Please set out every line of the records below as a numbered list, skipping blank lines and leaving out the pictures.

# [Dataset rows]
------------------------------------------------
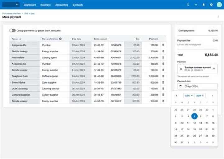Open the April month dropdown
Screen dimensions: 224x159
click(x=189, y=96)
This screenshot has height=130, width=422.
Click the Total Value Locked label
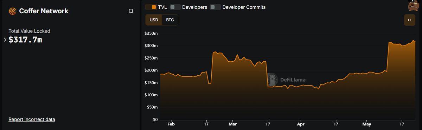[29, 31]
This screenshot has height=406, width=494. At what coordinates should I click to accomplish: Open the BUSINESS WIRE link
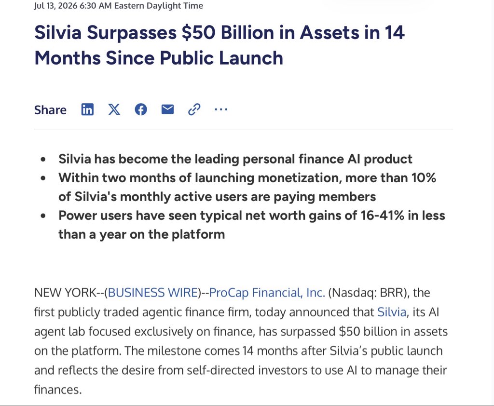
------------------------------------------------
# [Solution for this exercise]
1. Open the April month dropdown
2. Screen dimensions: 224x159
3. click(x=189, y=96)
4. This screenshot has height=130, width=422.
5. Click the Total Value Locked label
6. [29, 31]
7. This screenshot has height=406, width=494. At what coordinates should I click to accomplish: Open the BUSINESS WIRE link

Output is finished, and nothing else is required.